**INSTRUÇÕES**
No texto sobre a delação premiada, em quanto a pena pode ser reduzida se a delação ocorrer após a sentença?

**TEXTO FORNECIDO**
——————
A colaboração é um procedimento que se desdobra em cinco modalidades, de maneira que o investigado ou acusado – e até mesmo o condenado – pela prática de infração penal decide confessar a prática do delito e, além disso, aceita colaborar com a investigação ou com o processo fornecendo informações que irão ajudar, de forma efetiva, a) na obtenção de provas contra os demais autores dos delitos; b) na revelação da estrutura hierárquica e da divisão de tarefas da organização criminosa; c) na prevenção de novos crimes; e d) na recuperação do produto ou proveito dos crimes ou e) na localização da vítima com integridade física preservada. É no artigo 4º da referida lei que se encontra esse detalhamento dos tipos de colaboração, e, no seu inciso I, há a previsão específica da delação premiada como espécie de colaboração na qual a cooperação do delator permite “a identificação dos demais coautores e partícipes da organização criminosa e das infrações penais por eles praticadas”.
O delator, em contrapartida, recebe determinados benefícios penais, quais sejam (art. 4º, caput, §4º e §5º): a) não oferecimento da denúncia, desde que a colaboração seja efetiva e voluntária, o delator não seja o líder da organização criminosa e tenha sido o primeiro a prestar efetiva cooperação; b) perdão judicial, mediante representação ao juiz pelo Ministério Público ou pelo Delegado de Polícia, se a colaboração prestada for muito relevante; c) redução da pena, sendo que, se a delação ocorrer antes da sentença, a pena poderá ser reduzida em até 2/3; se ocorrer após a sentença, a pena poderá ser reduzida em até metade; d) substituição da pena privativa de liberdade por restritiva de direitos, mesmo que não estejam presentes os requisitos do art. 44 do CP; e e) progressão de regime, ainda que não tenha atingido o requisito objetivo.
Convém, ainda, atentar para a natureza jurídica da colaboração premiada como instituo geral e, consequentemente da delação premiada, sua espécie, se seria fonte de prova, meio de prova ou meio de obtenção de prova. Renato Brasileiro de Lima (2016, p. 950-952) ensina que a expressão fonte de prova é utilizada para designar as pessoas ou coisas das quais se consegue a prova; deriva do fato delituoso em si, independentemente da existência do processo, ou seja, são anteriores ao processo, sendo que sua introdução no processo se dá através dos meios de prova. Esses, por sua vez, são os instrumentos através dos quais as fontes de prova são introduzidas no processo, dizendo respeito, portanto, a uma atividade endoprocessual que se desenvolve perante o juiz, com o conhecimento e a participação das partes. Finalmente, os meios de obtenção de prova, ou meios de investigação de prova, referem-se a certos procedimentos, em regra extraprocessuais, regulados por lei, com o objetivo de conseguir provas materiais, e que normalmente são realizados por outras autoridades que não o juiz, tais quais os policiais; são técnicas de investigação.
——————
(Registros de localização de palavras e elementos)
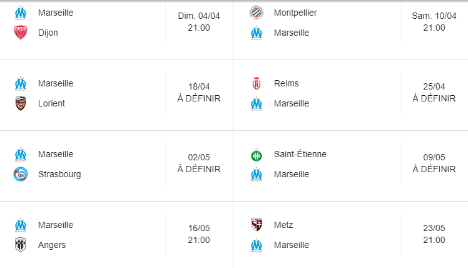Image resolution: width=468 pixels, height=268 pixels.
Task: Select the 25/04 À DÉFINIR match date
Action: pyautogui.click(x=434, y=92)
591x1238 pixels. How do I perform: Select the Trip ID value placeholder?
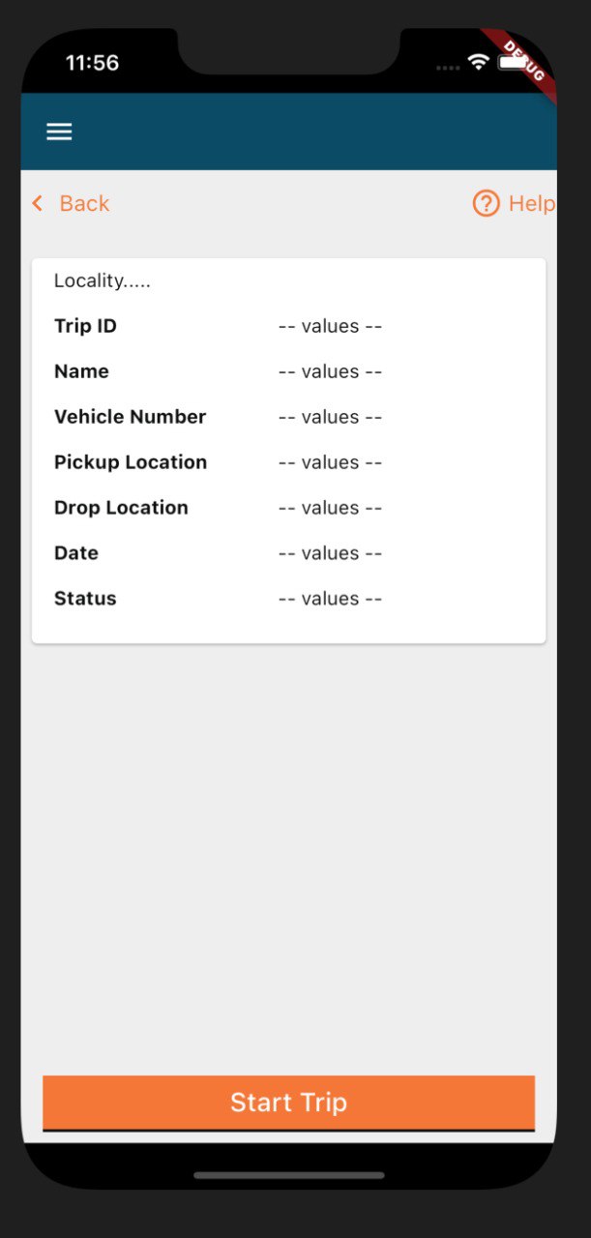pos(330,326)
——————
**RESULTADO**
Em até metade.